Passage:
# # # # # # #
4) The rear wing is compulsory and it causes a lot of drag on the car. So is there any place where I could 'hide" it somewhere behind the car.
5) The car usually jumps in the air at the start of the race, so there is a lot of friction between the tether guides and the line.
So reducing the height of the canister will help?
6) Are normal elliptical rear wings better or swept rear wings?
7) Since larger wheels have a larger circumference they travel short distances in less rotation..... my idea is to design a wheel with a smaller radius and wheel with a much larger radius. Both will have the same weight and the same width.
Will this idea work????

Thanks

[Fulminex]

Anyone [-o<

[variante]

2) complex argument...i would suggest both, if possible. However it depends on your design. Have a look at LMP cars.
3) just no. If not studied properly, that solution will give opposite results than the expected ones.
4) some guys attach the rear wing to the side of the reactor in order to reduce frontal area of the wing itself. Is that still allowed?
General rule: place it at a certain distance from any element of the bodywork so that the air can move more freely and cause less drag.
More complex solution (because you'd need some CFD work): use the wing to redirect air into the wake of the rear end. Or use it to increase the efficiency or the reactor (even more complex...)
5) might help. If placed nearer the centre of mass height, it should be better. However it's complex... You could study a slo-motion video to understand how it actually behaves...
6) General rule: elliptical wings are less likely to stall. But here we're talking about wings with 0 AoA, so this property is useless.
Still, elliptical wings may be less draggy than normal ones with the same cross section because their leading and trailing edges have an angle to the incoming wind.
7) greater radius wheels generate less fristion with the bearing (smaller frequency of rotation=less heat generated with the bearings) but they do create more drag. You should calculate the right tradeoff. Intuitively i'd go for the smaller wheels

[Fulminex]

Thanks variante
I had a look at LMP cars and they look great!! I'm interpreting that the airflow should be directed all around
This has been bothering me for a while......
The rules state that the front wheel can be obstructed only upto 15mm.
1) I have seen cars perform better with only 1 front wing with 0 AoA in front of the wheel.
Since a wing with 0 AoA has the least drag, most cars are designed with rear wings directing flow above the wheel with a high AoA.
Which one is better? Is high AoA a problem or Not covering the wheels???
2) Could I use a venturi effect in the channel without pressurizing the air but only to widen the channel at the back to reduce low pressure???
3) I have searched this everywhere but I didnt find satisfactory answers to this question....... What are the factors affecting rotation of a wheel?
4) Should air be directed towards the canister ( it is filled with pressurized gas and pierced at the end releasing the gas (Newtons third law)?

[variante]

I'm interpreting that the airflow should be directed all around

Yes, but especially upwards and outwards, where you have -let's say- more open space where to unleash the high pressure.

Which one is better?
# # # # # # #
Data section:
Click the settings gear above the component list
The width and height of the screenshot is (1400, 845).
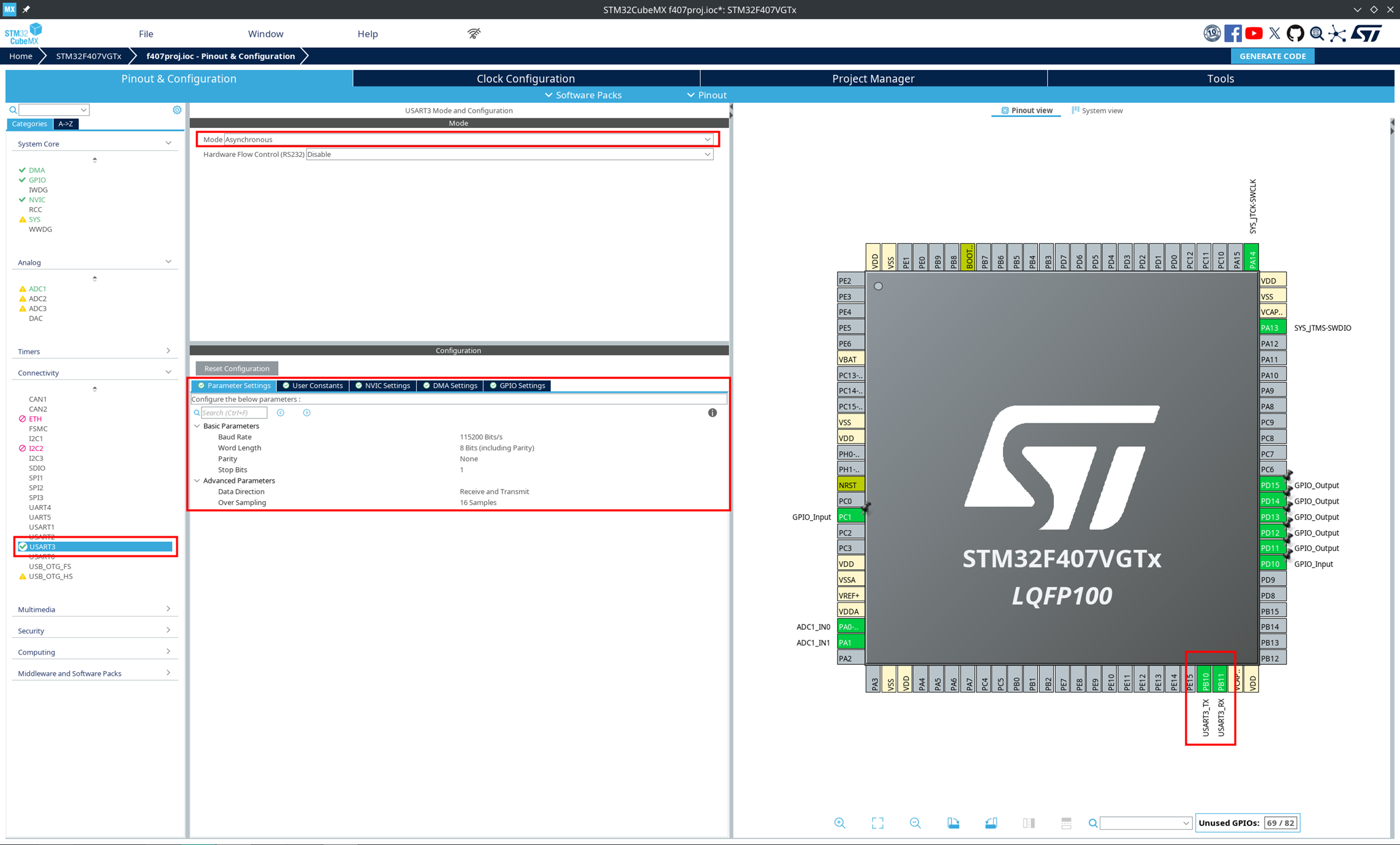pos(177,109)
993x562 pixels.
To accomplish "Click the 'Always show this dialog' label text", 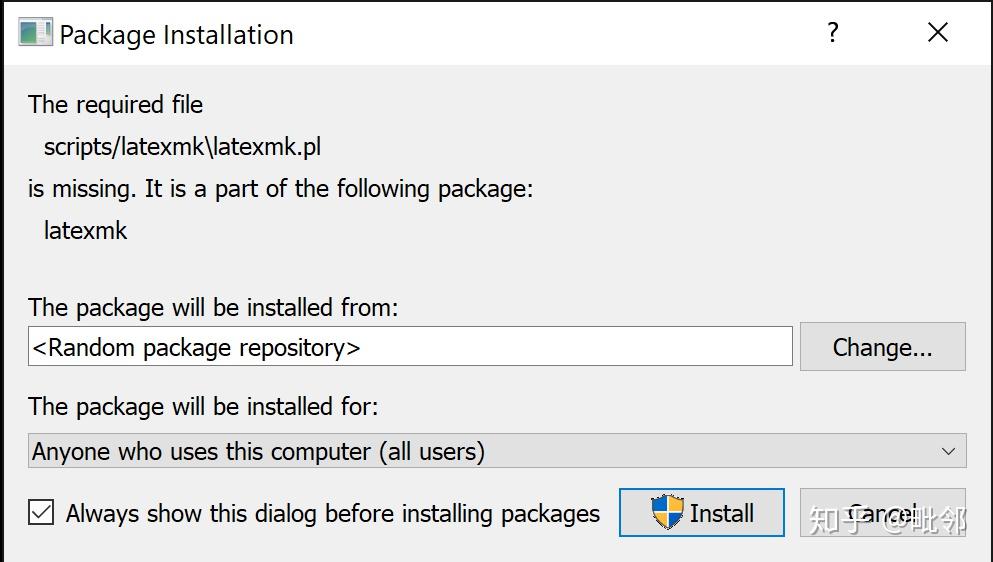I will click(333, 514).
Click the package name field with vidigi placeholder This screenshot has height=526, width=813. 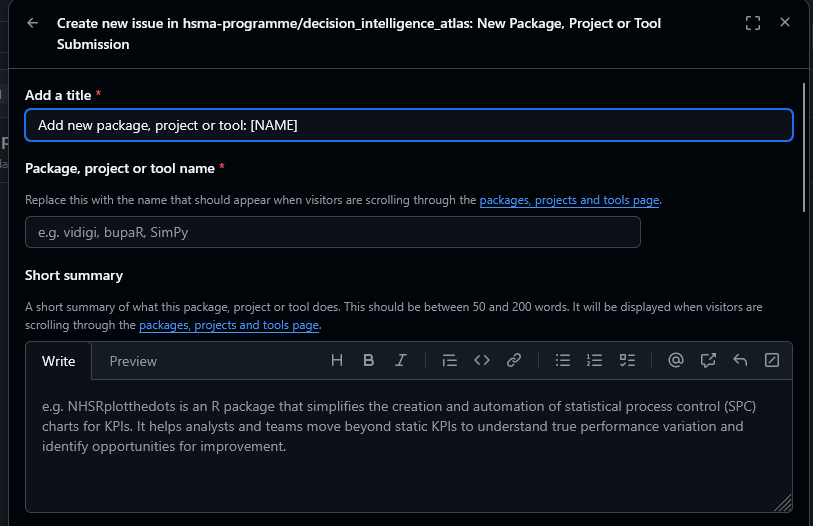tap(332, 232)

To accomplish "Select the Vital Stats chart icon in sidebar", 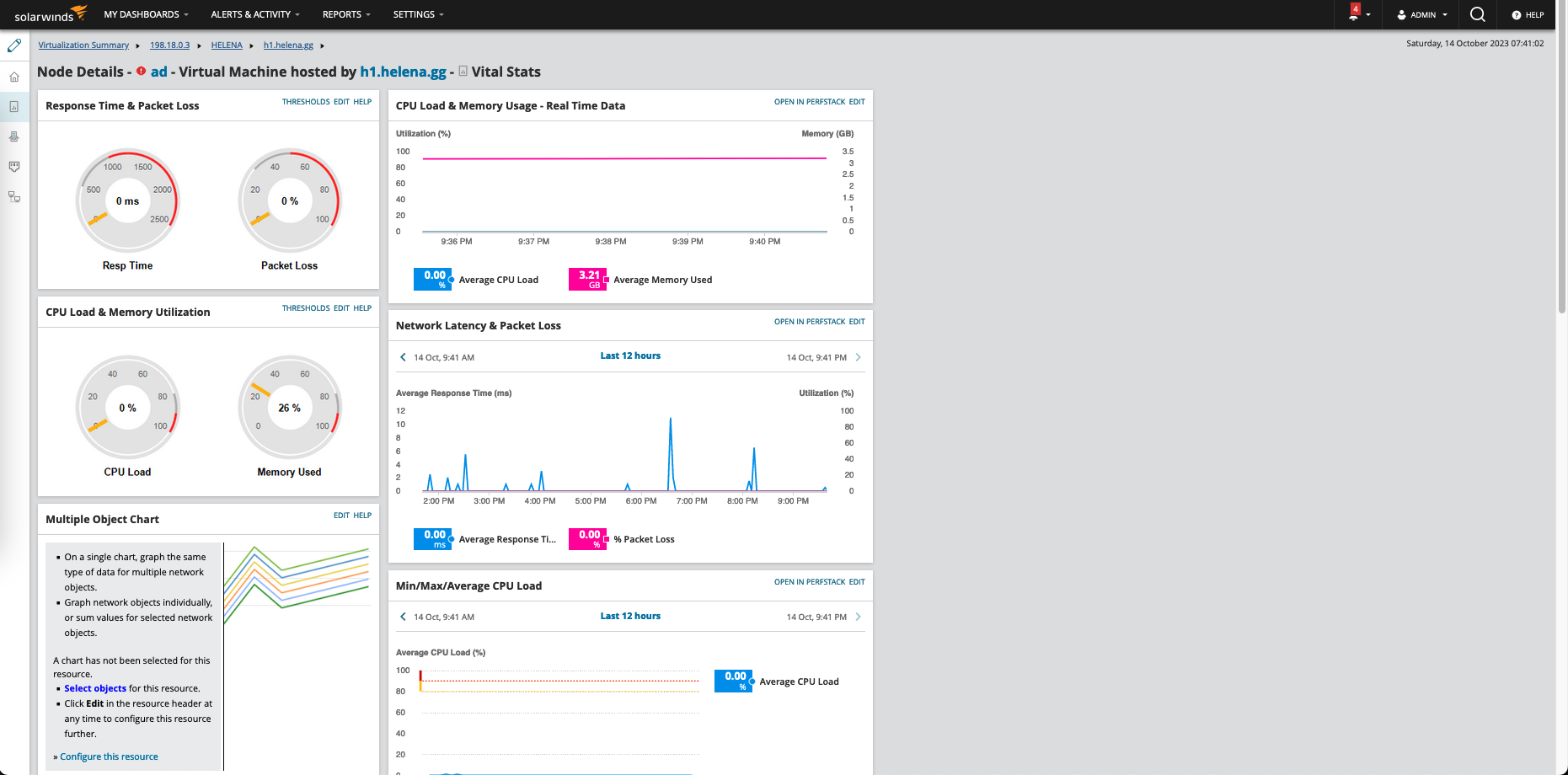I will (14, 107).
# # # # # # #
What is asked:
[1] From the car design thread, repeat the passage word for word, beginning at the words "4) The rear" and stopping after "the same width.".
[2] In the car design thread, rewrite the paragraph that begins "7) greater radius wheels generate" as a short bulleted list that keeps its main points.

Problem solutions:
[1]
4) The rear wing is compulsory and it causes a lot of drag on the car. So is there any place where I could 'hide" it somewhere behind the car.
5) The car usually jumps in the air at the start of the race, so there is a lot of friction between the tether guides and the line.
So reducing the height of the canister will help?
6) Are normal elliptical rear wings better or swept rear wings?
7) Since larger wheels have a larger circumference they travel short distances in less rotation..... my idea is to design a wheel with a smaller radius and wheel with a much larger radius. Both will have the same weight and the same width.

[2]
- Larger-radius wheels create less friction with the bearing, since a lower rotation frequency generates less heat in the bearings.
- However, larger wheels create more drag.
- The right tradeoff between the two should be calculated.
- Intuitively, the smaller wheels are the preferred choice.